There are many examples out there, here is what we ended up with:

when HTTP_REQUEST {
    if { [HTTP::cookie "JSESSIONID"] ne "" }{
        persist uie [string tolower [HTTP::cookie "JSESSIONID"]] 1800 
    }
}

when HTTP_RESPONSE {
    if { [HTTP::cookie "JSESSIONID"] ne "" }{
        persist add uie [string tolower [HTTP::cookie "JSESSIONID"]] 1800
    }
}

And here is where I failed

Now imagine you're running an application that so far handles only machine to machine traffic without session persistence. A few month later you're approached to enable session persistence, because someone introduced a management console for the application as a web user interface. Without further ado you jump on board and provide - showcasing the flexibility of the new balancer - session persistence based on cookies injected by the BigIP. You've done it before, you enable it for the test environment, everything looks fine, you enable it for the production setup. Everything is fine (at least for now ...), the WUI workes fine, sessions are persistent to the node the user hit first.

A month or two later someone from the development team approaches you again, this time asking if the balancing setup has some issues because over 90% of the live traffic hit one of the two machines in the pool until it wents down due to a crash or a deployment. Then about 90% hit the other node, even after the crashed one is resurrected. But every time the developer tests the balancing with a "while true" loop sending several hundred requests via curl the balancing is perfectly equal.

After beeing puzzled by the behaviour myself we started to look at the live traffic with tcpdump and suddenly it was all clear when I saw the BigIP cookie beeing passed around. Actually everything behaved as we configured it. The application used a proper HTTP library and that one implemented cookies: If you receive one you're polite and pass it back to the sender.
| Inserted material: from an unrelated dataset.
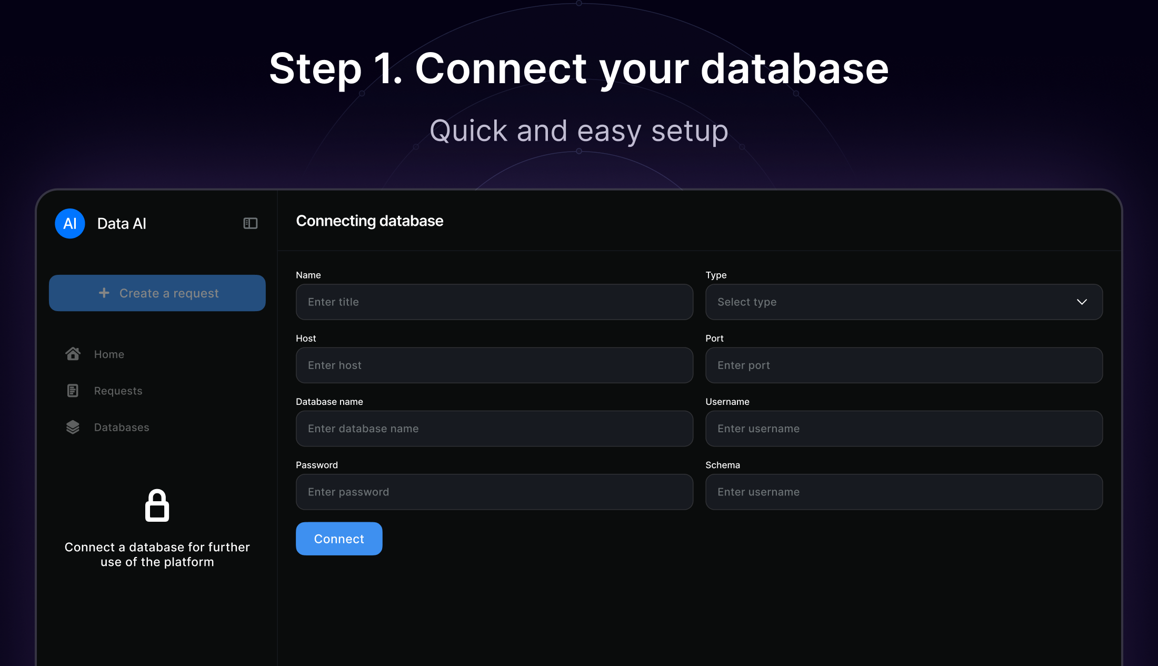Select the Enter port field
This screenshot has width=1158, height=666.
coord(904,365)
The original sender of course also implements HTTP with cookie support and now, due to the natur of the traffic, we have long living connections between two applications passing around the same cookie. On every single HTTP request sent through this connection. And every time the balancer will look at the cookie and happily base the routing decision on the pool member noted in this cookie.

When we tested with curl we did not have the usage of cookies on our mind. Because our false assumption was that the applications do not create cookies for machine to machine traffic. Nobody, including myself, actively remembered the decision to base the session persistence on cookies injected by the balancer.

We went on and switched to the iRule mentioned above. Luckily we already had that one implemented and tested for a different use case with the requirement to not inject additional cookies.

Can we maybe improve the change process for the balancer to handle a mixed traffic scenario?
Do we need monitoring to monitor the balancing of requests?
Is it a wise idea to mix machine2machine and user2machine traffic on the same port?
Should we maybe, if we seperate properly, place management applications on a different system?
Is our documentation sufficient?

Combine 3. and 4. and ask yourself how resilient you are if someone tries to exhaust the memory of the balancer with a lot of connection attempts that have random JSESSIONID cookies? Or is it even possible to exhaust ressource with faked BigIP cookies you inject? Maybe it's even a vector for something like http://events.ccc.de/congress/2011/Fahrplan/attachments/2007_28C3_Effective_DoS_on_web_application_platforms.pdf?

Quite some questions left to think about and draft answers for.